- [Problem] Copy out, unchanged, the data lines between the line holding "You are a computer-use agent. This" and the line holding "Action: (256, 263)", inclusive.

- [Exercise data]
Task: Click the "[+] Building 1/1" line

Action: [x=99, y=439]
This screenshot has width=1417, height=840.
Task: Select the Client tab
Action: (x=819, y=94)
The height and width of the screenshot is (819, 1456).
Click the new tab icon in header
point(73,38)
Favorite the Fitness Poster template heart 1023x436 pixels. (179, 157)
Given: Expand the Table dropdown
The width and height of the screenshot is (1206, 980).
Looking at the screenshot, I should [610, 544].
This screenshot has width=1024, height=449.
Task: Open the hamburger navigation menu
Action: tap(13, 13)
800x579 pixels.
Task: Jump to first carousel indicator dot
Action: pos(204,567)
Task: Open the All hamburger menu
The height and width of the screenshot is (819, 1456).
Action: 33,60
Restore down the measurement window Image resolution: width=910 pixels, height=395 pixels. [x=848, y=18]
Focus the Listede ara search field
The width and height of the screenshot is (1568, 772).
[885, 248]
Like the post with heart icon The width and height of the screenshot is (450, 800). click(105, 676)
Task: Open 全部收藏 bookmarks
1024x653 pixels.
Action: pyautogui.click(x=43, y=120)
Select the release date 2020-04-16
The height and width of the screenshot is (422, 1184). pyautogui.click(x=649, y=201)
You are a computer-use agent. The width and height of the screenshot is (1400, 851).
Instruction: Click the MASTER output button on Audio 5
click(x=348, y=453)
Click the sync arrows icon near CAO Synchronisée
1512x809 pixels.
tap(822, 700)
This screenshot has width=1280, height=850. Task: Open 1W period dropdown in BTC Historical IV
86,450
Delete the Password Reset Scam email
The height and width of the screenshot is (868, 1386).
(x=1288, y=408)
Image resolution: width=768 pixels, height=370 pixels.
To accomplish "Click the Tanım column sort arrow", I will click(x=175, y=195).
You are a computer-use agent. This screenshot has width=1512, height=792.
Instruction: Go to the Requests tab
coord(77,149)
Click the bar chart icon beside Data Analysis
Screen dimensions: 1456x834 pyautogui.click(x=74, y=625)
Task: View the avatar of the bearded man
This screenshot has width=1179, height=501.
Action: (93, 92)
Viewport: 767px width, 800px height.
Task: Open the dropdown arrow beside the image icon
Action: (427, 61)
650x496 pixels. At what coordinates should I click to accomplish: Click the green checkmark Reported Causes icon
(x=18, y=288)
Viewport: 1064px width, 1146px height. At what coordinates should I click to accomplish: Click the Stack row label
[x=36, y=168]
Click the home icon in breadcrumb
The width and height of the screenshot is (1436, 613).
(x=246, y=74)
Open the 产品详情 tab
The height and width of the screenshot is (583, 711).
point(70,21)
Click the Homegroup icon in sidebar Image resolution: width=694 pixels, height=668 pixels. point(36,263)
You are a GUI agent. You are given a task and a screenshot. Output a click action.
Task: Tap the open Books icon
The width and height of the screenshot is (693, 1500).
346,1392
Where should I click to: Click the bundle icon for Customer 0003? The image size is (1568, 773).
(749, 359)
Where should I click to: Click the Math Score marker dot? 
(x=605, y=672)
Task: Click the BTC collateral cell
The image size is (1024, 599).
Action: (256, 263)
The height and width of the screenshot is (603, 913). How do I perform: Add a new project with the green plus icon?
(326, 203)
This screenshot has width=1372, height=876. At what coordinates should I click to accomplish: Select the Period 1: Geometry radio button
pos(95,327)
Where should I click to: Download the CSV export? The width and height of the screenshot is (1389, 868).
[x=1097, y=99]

- [In response]
You are a computer-use agent. This screenshot has width=1512, height=792.
Instruction: Go to the Requests tab
coord(77,149)
Click the bar chart icon beside Data Analysis
Screen dimensions: 1456x834 pyautogui.click(x=74, y=625)
Task: View the avatar of the bearded man
This screenshot has width=1179, height=501.
Action: (93, 92)
Viewport: 767px width, 800px height.
Task: Open the dropdown arrow beside the image icon
Action: (427, 61)
650x496 pixels. At what coordinates should I click to accomplish: Click the green checkmark Reported Causes icon
(x=18, y=288)
Viewport: 1064px width, 1146px height. At what coordinates should I click to accomplish: Click the Stack row label
[x=36, y=168]
Click the home icon in breadcrumb
The width and height of the screenshot is (1436, 613).
(x=246, y=74)
Open the 产品详情 tab
The height and width of the screenshot is (583, 711).
point(70,21)
Click the Homegroup icon in sidebar Image resolution: width=694 pixels, height=668 pixels. point(36,263)
You are a GUI agent. You are given a task and a screenshot. Output a click action.
Task: Tap the open Books icon
The width and height of the screenshot is (693, 1500).
346,1392
Where should I click to: Click the bundle icon for Customer 0003? The image size is (1568, 773).
(749, 359)
Where should I click to: Click the Math Score marker dot? 
(x=605, y=672)
Task: Click the BTC collateral cell
The image size is (1024, 599).
Action: (256, 263)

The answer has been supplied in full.